Sixth starter pitches like sixth starter, White Sox swept out of DC


In a typical good Dylan Axelrod start (if there’s any thing typical about it) he skirts through the batting order once, accumulating outs in a non-descript manner and floating into the third or fourth before anyone has time to do a double take at the sight of Dylan Axelrod retiring major league hitters. Multiple trips through the batting order can give the effect of Wile E. Coyote looking down, but there’s enough forward momentum to get him into the sixth inning. Hopefully the Sox score 18 runs and make all the decisions easier.

This–Thursday night in Washington–was not a good Dylan Axelrod start (3.2 IP, 7 H, 6 ER, 4 BB, 2K).

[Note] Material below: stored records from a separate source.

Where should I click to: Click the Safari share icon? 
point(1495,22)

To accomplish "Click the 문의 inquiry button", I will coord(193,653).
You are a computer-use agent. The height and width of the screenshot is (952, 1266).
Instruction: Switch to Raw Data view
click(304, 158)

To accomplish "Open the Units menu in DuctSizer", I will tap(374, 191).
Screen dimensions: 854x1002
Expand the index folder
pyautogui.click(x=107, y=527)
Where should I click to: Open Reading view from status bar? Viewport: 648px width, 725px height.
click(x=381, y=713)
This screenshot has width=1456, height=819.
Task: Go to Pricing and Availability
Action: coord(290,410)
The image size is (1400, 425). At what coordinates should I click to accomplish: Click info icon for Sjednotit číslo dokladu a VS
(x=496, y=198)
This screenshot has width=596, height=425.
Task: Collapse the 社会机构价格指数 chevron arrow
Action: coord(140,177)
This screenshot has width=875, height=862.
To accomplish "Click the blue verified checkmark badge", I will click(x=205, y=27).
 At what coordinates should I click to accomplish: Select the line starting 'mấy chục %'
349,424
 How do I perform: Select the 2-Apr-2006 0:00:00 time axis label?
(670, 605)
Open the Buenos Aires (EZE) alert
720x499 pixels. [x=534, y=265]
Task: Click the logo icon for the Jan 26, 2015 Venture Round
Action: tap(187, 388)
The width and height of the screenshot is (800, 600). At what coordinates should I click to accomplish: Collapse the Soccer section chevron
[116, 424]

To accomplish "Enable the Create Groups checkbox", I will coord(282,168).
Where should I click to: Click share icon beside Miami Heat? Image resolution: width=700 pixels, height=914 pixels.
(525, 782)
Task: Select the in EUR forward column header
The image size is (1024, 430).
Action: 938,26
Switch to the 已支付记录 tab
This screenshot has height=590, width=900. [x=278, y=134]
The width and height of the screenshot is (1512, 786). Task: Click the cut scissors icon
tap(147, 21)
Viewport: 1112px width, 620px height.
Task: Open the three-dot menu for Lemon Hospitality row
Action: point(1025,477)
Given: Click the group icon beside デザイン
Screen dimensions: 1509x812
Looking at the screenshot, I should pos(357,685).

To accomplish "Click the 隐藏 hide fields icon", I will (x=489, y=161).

This was a night where it was readily apparent that the Sox were trying to sneak in a fill-in from the second batter on, and failed to the tune of a 7-4 pounding at the hands of the Nationals. Axelrod lacked the command to earn chases on his sliders away, which raised a spotlight on his nibbling and spent far too much time working up in the zone with his 88 mph heat to avoid punishment.

His pitch account ballooned to 40 after one inning, was nearly to 100 by the middle of the fourth when he needed one good pitch to Ryan Zimmerman to keep the deficit at 4-3. Instead, Axelrod floated a flat breaking ball up in the zone that Zimmerman laced into right-field to score Jayson Werth, and the intentionally walked Bryce Harper, making it 6-3 Nats.

It was the last significant hit of a game.

Dan Haren is still a scary name, but had few traces of his 2011 form Thursday. The White Sox pushed a runner to second base in every one of Haren’s five innings, but went a rousing 2-10 in those opportunities against Haren. After Conor Gillaspie (2-4, 2B, R, K) doubled Paul Konerko (2-4, R, K) over to third base in the second inning, only a Tyler Flowers (0-4, RBI, K) groundout was employed to drive a run home. When Alex Rios (2-4, 2 2B, BB, K) followed up a Jeff Keppinger (2-5, RBI) single by doubling him to third base, they were both stranded by strikeouts from Adam Dunn (1-5, 2B, RBI, K) and Alexei Ramirez (1-5, 2B, 2K).

“Timely hitting” is a phrase that’s beaten to death during every win that features less than five home runs, but it’s safe to conclude it was absent in a contest where the Sox were held to four runs on 13 hits. Even the fun of Adam Dunn’s sixth inning opposite field RBI double off the wall was sapped when Ryan Matheus froze Paul Konerko with a 3-2 slider to strand Alex Rios at third along with Dunn.

Really, the problem is that Dunn’s double didn’t clear the wall. A dinger removes the need for all this silly clutch-hitting and without the warm embrace of these sweet moonshots the White Sox are enveloped in sadness when they cannot escape. They will leave Washington having not received a single quality start  and with a losing record.